§ The task
In the entries below, find the line with "Task: Click the Filter button" and the line with "has height=630, width=1200.". Reproduce those two lines and every line between them exactly, and nothing more.

*** Opening Records ***

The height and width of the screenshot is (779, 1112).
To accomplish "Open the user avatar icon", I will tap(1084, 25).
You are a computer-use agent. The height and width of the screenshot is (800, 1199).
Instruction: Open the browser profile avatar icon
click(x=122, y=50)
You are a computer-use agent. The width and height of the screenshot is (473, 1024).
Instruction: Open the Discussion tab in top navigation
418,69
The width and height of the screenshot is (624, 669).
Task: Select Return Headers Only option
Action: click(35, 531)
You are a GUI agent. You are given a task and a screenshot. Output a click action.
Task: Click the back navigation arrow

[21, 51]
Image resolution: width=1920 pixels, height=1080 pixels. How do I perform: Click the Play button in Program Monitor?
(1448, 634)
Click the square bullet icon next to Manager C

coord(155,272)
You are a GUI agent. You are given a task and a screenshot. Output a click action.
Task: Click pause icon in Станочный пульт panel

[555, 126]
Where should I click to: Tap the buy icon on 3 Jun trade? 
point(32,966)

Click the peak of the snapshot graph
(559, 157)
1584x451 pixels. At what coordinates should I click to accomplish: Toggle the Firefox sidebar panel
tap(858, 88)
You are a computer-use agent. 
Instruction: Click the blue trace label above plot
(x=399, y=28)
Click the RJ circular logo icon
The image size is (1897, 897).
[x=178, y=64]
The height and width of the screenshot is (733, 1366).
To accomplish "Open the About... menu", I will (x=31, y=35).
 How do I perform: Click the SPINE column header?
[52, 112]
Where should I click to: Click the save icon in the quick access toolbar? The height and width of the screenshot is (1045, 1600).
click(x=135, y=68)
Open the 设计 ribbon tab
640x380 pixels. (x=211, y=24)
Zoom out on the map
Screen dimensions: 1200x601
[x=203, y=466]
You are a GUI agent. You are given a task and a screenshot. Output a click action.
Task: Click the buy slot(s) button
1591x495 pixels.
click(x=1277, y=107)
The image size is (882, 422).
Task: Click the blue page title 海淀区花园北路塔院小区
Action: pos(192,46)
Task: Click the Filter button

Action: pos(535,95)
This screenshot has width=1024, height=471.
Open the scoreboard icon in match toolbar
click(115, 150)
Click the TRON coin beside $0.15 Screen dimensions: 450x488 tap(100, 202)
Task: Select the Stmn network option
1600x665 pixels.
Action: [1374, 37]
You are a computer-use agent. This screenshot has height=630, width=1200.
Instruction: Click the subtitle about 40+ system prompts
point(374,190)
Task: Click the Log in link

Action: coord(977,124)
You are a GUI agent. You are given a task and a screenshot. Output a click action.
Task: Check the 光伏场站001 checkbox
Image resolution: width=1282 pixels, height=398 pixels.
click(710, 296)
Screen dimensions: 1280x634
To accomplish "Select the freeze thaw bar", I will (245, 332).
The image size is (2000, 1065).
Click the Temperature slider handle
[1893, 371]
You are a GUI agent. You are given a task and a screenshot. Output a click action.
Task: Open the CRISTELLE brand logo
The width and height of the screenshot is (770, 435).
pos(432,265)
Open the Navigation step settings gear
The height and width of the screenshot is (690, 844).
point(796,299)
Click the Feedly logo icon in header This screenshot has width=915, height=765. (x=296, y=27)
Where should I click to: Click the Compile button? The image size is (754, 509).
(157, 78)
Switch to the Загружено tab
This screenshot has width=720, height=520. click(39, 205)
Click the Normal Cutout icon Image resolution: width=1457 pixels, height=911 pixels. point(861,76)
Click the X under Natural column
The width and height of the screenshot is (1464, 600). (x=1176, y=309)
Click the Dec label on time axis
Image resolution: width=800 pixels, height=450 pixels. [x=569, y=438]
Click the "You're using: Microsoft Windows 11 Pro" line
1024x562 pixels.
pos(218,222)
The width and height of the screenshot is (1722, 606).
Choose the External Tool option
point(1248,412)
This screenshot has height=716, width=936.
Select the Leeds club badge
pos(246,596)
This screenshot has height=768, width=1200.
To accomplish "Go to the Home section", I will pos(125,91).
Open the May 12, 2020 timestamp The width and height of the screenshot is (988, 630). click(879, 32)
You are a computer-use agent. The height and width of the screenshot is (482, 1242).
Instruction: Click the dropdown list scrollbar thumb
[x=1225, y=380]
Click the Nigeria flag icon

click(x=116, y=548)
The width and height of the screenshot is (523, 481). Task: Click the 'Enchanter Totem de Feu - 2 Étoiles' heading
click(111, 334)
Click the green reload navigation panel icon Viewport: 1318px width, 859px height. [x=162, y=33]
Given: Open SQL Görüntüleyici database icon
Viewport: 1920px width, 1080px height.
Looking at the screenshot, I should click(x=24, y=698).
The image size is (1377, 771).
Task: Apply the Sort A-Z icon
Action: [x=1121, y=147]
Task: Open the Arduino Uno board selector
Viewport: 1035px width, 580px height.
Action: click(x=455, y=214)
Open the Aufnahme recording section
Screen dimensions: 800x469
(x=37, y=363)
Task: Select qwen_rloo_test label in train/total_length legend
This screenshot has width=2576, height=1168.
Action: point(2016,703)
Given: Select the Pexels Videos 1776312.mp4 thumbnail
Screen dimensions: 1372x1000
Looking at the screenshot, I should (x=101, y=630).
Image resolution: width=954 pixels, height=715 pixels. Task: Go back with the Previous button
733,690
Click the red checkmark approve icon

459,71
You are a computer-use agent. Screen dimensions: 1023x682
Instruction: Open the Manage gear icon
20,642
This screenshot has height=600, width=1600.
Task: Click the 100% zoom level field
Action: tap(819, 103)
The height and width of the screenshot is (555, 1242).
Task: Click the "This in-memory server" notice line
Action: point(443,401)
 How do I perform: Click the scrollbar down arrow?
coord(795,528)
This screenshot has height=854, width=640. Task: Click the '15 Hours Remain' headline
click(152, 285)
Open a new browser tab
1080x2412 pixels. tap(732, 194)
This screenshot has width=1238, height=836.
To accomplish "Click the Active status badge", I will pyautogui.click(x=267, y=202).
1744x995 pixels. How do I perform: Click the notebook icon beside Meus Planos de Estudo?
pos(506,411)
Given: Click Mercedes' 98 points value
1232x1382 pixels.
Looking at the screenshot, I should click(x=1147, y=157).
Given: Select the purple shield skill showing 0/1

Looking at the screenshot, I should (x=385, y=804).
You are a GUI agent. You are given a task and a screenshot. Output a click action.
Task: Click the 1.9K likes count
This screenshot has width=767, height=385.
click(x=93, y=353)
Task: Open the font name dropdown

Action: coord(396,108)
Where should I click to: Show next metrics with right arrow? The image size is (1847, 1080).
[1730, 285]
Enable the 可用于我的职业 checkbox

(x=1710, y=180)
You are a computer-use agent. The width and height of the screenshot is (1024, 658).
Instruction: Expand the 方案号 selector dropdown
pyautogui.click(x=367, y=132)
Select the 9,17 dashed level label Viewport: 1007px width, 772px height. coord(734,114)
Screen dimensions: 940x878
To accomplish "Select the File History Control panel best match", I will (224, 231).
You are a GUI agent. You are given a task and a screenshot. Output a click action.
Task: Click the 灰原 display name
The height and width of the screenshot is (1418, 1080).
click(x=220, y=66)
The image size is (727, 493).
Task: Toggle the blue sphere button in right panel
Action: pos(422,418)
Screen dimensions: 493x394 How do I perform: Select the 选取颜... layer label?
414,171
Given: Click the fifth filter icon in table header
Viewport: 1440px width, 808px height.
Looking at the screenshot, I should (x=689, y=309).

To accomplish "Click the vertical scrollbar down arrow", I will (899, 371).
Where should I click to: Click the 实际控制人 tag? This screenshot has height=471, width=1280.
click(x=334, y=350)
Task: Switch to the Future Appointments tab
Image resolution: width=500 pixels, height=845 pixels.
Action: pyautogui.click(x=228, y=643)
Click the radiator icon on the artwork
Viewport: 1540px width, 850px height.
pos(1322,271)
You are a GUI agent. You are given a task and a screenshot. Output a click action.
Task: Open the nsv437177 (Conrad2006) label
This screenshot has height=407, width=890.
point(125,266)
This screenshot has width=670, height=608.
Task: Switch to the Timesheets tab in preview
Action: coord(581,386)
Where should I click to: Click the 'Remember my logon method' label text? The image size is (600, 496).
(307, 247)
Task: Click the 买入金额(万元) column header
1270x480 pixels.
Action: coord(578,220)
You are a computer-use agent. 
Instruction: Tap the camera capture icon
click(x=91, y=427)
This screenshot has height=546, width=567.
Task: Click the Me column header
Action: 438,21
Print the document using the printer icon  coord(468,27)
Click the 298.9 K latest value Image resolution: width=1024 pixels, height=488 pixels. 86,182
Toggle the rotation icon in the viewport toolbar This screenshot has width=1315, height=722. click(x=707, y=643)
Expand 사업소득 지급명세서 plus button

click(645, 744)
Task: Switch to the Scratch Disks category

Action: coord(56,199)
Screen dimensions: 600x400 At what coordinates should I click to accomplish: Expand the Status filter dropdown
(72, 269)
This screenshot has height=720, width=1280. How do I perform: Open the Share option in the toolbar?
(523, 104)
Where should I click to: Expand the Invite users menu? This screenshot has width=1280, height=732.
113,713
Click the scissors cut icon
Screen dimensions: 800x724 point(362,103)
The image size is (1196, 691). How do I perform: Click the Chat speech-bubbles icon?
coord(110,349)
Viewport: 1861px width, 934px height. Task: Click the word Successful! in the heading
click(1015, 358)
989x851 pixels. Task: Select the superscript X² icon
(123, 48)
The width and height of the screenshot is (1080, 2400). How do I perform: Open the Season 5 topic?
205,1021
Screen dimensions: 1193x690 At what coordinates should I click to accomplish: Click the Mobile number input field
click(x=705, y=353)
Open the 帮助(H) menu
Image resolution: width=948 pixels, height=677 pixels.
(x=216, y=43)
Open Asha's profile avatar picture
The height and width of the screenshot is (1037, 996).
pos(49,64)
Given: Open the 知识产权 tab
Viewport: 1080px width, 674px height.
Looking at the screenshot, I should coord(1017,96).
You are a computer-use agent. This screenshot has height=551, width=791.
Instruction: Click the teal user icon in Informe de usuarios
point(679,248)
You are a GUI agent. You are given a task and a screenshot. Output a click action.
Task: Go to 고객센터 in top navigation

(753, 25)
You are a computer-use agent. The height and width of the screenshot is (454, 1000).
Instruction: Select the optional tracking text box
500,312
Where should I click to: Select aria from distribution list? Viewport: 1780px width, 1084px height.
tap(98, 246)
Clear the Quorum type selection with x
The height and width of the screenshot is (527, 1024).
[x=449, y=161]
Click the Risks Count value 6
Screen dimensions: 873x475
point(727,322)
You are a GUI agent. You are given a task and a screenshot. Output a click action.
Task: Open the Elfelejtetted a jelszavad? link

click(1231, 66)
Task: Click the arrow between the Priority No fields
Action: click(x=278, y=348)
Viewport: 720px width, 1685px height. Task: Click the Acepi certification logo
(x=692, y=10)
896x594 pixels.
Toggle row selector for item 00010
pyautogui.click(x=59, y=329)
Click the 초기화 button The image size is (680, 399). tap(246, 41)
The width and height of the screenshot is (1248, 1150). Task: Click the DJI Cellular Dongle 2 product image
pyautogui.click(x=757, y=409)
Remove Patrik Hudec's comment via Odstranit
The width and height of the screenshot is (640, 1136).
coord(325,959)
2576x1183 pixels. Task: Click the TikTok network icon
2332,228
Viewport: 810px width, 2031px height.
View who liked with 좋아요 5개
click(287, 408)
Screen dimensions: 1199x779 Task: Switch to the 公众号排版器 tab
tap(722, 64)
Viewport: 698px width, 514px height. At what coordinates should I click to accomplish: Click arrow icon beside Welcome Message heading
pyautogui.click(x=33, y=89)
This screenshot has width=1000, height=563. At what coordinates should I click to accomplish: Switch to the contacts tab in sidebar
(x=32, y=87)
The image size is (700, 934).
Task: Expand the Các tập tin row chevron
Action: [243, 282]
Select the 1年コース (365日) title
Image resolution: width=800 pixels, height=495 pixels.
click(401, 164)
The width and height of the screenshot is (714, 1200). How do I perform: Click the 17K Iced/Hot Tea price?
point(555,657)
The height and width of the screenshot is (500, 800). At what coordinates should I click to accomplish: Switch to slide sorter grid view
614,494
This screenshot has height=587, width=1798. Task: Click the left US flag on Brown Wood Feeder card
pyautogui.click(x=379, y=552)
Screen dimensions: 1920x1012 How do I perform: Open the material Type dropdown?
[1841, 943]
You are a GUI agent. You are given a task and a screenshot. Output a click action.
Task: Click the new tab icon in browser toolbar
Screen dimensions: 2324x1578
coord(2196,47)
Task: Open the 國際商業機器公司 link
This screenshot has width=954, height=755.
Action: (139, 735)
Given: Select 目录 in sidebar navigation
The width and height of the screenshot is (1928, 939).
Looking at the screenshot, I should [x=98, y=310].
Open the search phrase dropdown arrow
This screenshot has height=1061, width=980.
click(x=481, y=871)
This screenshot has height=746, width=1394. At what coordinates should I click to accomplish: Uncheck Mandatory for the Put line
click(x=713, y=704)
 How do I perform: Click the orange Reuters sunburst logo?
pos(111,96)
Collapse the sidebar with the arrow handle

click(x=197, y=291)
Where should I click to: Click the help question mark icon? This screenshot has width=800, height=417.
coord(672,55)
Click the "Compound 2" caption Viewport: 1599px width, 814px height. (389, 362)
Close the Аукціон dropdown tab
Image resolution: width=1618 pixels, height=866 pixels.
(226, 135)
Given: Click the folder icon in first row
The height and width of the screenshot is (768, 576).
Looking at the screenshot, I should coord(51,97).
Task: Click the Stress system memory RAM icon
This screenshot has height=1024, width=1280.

*** Closing Records ***

§ Output
Task: Click the Filter button

Action: pos(535,95)
This screenshot has width=1024, height=471.
Open the scoreboard icon in match toolbar
click(115, 150)
Click the TRON coin beside $0.15 Screen dimensions: 450x488 tap(100, 202)
Task: Select the Stmn network option
1600x665 pixels.
Action: [1374, 37]
You are a computer-use agent. This screenshot has height=630, width=1200.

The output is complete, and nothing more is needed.